2011-10-03

How to profile JIT code with VTune

I wrote the way to profile JIT code with CodeAnalyst before. Here, I write how to profile it with VTune.

If you profile a program using JIT code, then VTune can't know about it.


The Function "[Unknown stack frame(s)]" in this screenshot shows a JIT code, but VTune can't go into details.

So, lets' tell VTune the information of JIT code by calling VTune's API.

At first, include "jitprofiling.h" in /Intel/VTune Amplifier XE/include and link some libraries.


#include "jitprofiling.h"
#pragma comment(lib, "libittnotify.lib")
#pragma comment(lib, "jitprofiling.lib")

Next, make an utility function to register a JIT code as following:

void SetJitCode(void *ptr, size_t size, const char *name)
{
  iJIT_Method_Load jmethod = {0};
  jmethod.method_id = iJIT_GetNewMethodID();
  jmethod.class_file_name = "";
  jmethod.source_file_name = __FILE__;

  jmethod.method_load_address = ptr;
  jmethod.method_size = size;
  jmethod.line_number_size = 0;

  jmethod.method_name = const_cast(name);
  int ret = iJIT_NotifyEvent(iJVM_EVENT_TYPE_METHOD_LOAD_FINISHED, (void*)&jmethod);
  printf("iJIT_NotifyEvent ret=%d\n", ret);
}

Call SetJitCode with a pointer of JIT function, size of it and name in your code.

Finaly, call iJIT_NotifyEvent(iJVM_EVENT_TYPE_SHUTDOWN, NULL); to notify VTune about the end of profiling.


Profile the modified program with VTune, then we can get the following results:



The area of "[Unknown stack frame(s)]" splits into some different functions such as "Fp2Dbl::mod", "Fp2Dbl::mulOpt2" and so on.
Moreover, we can see the generated assembly code of these functions.

 

I write a sample code for JIT profiling.
Please see prof.cpp and mkprof.bat.

2011-09-20

How to profile JIT code with CodeAnalyst

CodeAnalyst is a good profiler tool.

It is easy to use, but it is difficult to analyze JIT code in standard way.
For example, let's try the following JIT sample code with Xbyak.

// a sample for JIT code
// cl t.cpp /EHsc /Zi /Ox
#include <xbyak/xbyak.h>
struct Code : public Xbyak::CodeGenerator {
    Code()
    {
        mov(eax, 1000000);
    L("@@");
        for (int i = 0; i < 10; i++) {
            sub(eax, 1);
        }
        jg("@b");
        mov(eax, 1);
        ret();
    }
};

struct Code2 : public Xbyak::CodeGenerator {
    Code2()
    {
        mov(eax, 1000000);
    L("@@");
        for (int i = 0; i < 10; i++) {
            xorps(xm0, xm0);
        }
        sub(eax, 1);
        jg("@b");
        mov(eax, 1);
        ret();
    }
};

int main()
{
    Code c;
    Code2 c2;
    int (*f)() = (int (*)())c.getCode();
    int (*g)() = (int (*)())c2.getCode();
    double sum = 0;
    for (int i = 0; i < 20000; i++) {
        sum += s1(i);
        sum += s2(i);
    }
    printf("sum=%f\n", sum);
    for (int i = 0; i < 2000; i++) {
        sum += f();
    }
    printf("f=%f\n", sum);
    for (int i = 0; i < 2000; i++) {
        sum += g();
    }
    printf("g=%f\n", sum);
}

I get the result of profile by CodeAnalyst.


The module t.exe is target program and in addtion, there is an unknown module pid(4972).
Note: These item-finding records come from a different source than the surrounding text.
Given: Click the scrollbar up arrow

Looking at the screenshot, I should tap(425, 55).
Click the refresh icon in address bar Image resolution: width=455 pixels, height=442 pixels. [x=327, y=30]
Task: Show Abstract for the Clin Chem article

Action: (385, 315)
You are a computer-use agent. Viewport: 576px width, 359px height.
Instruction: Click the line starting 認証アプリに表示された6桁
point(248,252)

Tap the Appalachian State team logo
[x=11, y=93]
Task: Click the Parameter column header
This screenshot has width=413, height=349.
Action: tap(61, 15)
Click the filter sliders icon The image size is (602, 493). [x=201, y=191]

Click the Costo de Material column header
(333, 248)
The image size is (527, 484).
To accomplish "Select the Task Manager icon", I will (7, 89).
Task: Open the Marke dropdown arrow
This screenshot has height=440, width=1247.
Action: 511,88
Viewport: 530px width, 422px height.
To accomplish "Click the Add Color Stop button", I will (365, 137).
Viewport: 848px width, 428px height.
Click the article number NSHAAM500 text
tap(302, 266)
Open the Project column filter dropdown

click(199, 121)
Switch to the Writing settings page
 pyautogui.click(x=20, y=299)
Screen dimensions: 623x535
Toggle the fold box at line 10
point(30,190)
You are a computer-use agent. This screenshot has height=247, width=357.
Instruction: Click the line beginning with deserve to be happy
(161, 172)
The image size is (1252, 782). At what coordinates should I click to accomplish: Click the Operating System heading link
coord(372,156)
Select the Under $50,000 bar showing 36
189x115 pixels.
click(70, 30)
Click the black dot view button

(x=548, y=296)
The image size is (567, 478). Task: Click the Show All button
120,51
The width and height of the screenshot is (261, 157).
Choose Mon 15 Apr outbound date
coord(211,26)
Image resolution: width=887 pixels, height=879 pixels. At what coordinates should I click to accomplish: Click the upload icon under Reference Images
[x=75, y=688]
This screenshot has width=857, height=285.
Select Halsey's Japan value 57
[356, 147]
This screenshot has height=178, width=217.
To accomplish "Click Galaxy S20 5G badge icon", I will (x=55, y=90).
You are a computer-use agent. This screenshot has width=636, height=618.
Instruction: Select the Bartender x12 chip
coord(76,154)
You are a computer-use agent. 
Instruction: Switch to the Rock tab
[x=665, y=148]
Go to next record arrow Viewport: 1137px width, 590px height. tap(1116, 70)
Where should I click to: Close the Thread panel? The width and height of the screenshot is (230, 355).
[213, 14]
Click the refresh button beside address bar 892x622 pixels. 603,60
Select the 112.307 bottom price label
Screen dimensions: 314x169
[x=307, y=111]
We can't get more information about it if we click it.



The profiler can't analyse JIT code because there is no symbol information about it.

AMD provides an API to deal with JIT code, so let's use it. To my regret, there is no documents for API, so I fumble with it. The version of CodeAnalyst I used is 3.2.962.731.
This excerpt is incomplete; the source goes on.